TASK TO COMPLETE - Render every line of the material below as a Markdown table with two columns, Row and Line. Number each row and omit blank lines.
— Start DATA SHOWN —
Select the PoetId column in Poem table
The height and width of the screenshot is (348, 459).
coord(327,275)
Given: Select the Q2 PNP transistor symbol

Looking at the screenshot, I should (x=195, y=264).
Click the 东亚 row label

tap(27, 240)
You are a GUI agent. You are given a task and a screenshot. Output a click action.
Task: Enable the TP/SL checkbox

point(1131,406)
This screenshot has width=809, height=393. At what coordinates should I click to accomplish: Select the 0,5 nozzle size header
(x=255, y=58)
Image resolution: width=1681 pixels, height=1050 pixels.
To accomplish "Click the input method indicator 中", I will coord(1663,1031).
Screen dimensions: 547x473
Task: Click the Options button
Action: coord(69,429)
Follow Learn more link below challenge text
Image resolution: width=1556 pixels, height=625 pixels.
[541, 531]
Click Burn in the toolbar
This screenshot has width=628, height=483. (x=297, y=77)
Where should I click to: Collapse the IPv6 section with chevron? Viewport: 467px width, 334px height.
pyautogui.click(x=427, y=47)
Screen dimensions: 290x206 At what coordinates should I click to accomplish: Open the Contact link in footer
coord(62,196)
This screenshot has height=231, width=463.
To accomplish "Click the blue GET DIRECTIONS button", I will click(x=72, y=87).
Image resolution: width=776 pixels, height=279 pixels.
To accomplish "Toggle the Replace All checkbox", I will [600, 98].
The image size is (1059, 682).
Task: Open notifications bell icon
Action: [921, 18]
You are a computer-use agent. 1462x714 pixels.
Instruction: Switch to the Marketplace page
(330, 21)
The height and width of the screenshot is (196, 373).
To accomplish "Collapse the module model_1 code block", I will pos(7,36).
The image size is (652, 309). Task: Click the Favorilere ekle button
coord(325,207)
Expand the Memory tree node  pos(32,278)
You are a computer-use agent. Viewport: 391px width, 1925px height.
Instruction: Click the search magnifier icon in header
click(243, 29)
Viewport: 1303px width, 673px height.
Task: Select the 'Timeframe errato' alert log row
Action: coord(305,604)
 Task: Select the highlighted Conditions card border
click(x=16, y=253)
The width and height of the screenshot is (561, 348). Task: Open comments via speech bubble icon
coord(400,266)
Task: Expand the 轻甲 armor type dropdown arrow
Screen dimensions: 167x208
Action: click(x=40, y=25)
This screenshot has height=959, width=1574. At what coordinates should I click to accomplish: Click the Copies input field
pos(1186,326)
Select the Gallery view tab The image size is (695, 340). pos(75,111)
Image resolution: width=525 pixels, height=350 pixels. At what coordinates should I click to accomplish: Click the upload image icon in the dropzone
— End DATA SHOWN —
SOLUTION TO THIS PROBLEM -
| Row | Line |
|---|---|
| 1 | Select the PoetId column in Poem table |
| 2 | The height and width of the screenshot is (348, 459). |
| 3 | coord(327,275) |
| 4 | Given: Select the Q2 PNP transistor symbol |
| 5 | Looking at the screenshot, I should (x=195, y=264). |
| 6 | Click the 东亚 row label |
| 7 | tap(27, 240) |
| 8 | You are a GUI agent. You are given a task and a screenshot. Output a click action. |
| 9 | Task: Enable the TP/SL checkbox |
| 10 | point(1131,406) |
| 11 | This screenshot has width=809, height=393. At what coordinates should I click to accomplish: Select the 0,5 nozzle size header |
| 12 | (x=255, y=58) |
| 13 | Image resolution: width=1681 pixels, height=1050 pixels. |
| 14 | To accomplish "Click the input method indicator 中", I will coord(1663,1031). |
| 15 | Screen dimensions: 547x473 |
| 16 | Task: Click the Options button |
| 17 | Action: coord(69,429) |
| 18 | Follow Learn more link below challenge text |
| 19 | Image resolution: width=1556 pixels, height=625 pixels. |
| 20 | [541, 531] |
| 21 | Click Burn in the toolbar |
| 22 | This screenshot has width=628, height=483. (x=297, y=77) |
| 23 | Where should I click to: Collapse the IPv6 section with chevron? Viewport: 467px width, 334px height. |
| 24 | pyautogui.click(x=427, y=47) |
| 25 | Screen dimensions: 290x206 At what coordinates should I click to accomplish: Open the Contact link in footer |
| 26 | coord(62,196) |
| 27 | This screenshot has height=231, width=463. |
| 28 | To accomplish "Click the blue GET DIRECTIONS button", I will click(x=72, y=87). |
| 29 | Image resolution: width=776 pixels, height=279 pixels. |
| 30 | To accomplish "Toggle the Replace All checkbox", I will [600, 98]. |
| 31 | The image size is (1059, 682). |
| 32 | Task: Open notifications bell icon |
| 33 | Action: [921, 18] |
| 34 | You are a computer-use agent. 1462x714 pixels. |
| 35 | Instruction: Switch to the Marketplace page |
| 36 | (330, 21) |
| 37 | The height and width of the screenshot is (196, 373). |
| 38 | To accomplish "Collapse the module model_1 code block", I will pos(7,36). |
| 39 | The image size is (652, 309). Task: Click the Favorilere ekle button |
| 40 | coord(325,207) |
| 41 | Expand the Memory tree node  pos(32,278) |
| 42 | You are a computer-use agent. Viewport: 391px width, 1925px height. |
| 43 | Instruction: Click the search magnifier icon in header |
| 44 | click(243, 29) |
| 45 | Viewport: 1303px width, 673px height. |
| 46 | Task: Select the 'Timeframe errato' alert log row |
| 47 | Action: coord(305,604) |
| 48 |  Task: Select the highlighted Conditions card border |
| 49 | click(x=16, y=253) |
| 50 | The width and height of the screenshot is (561, 348). Task: Open comments via speech bubble icon |
| 51 | coord(400,266) |
| 52 | Task: Expand the 轻甲 armor type dropdown arrow |
| 53 | Screen dimensions: 167x208 |
| 54 | Action: click(x=40, y=25) |
| 55 | This screenshot has height=959, width=1574. At what coordinates should I click to accomplish: Click the Copies input field |
| 56 | pos(1186,326) |
| 57 | Select the Gallery view tab The image size is (695, 340). pos(75,111) |
| 58 | Image resolution: width=525 pixels, height=350 pixels. At what coordinates should I click to accomplish: Click the upload image icon in the dropzone |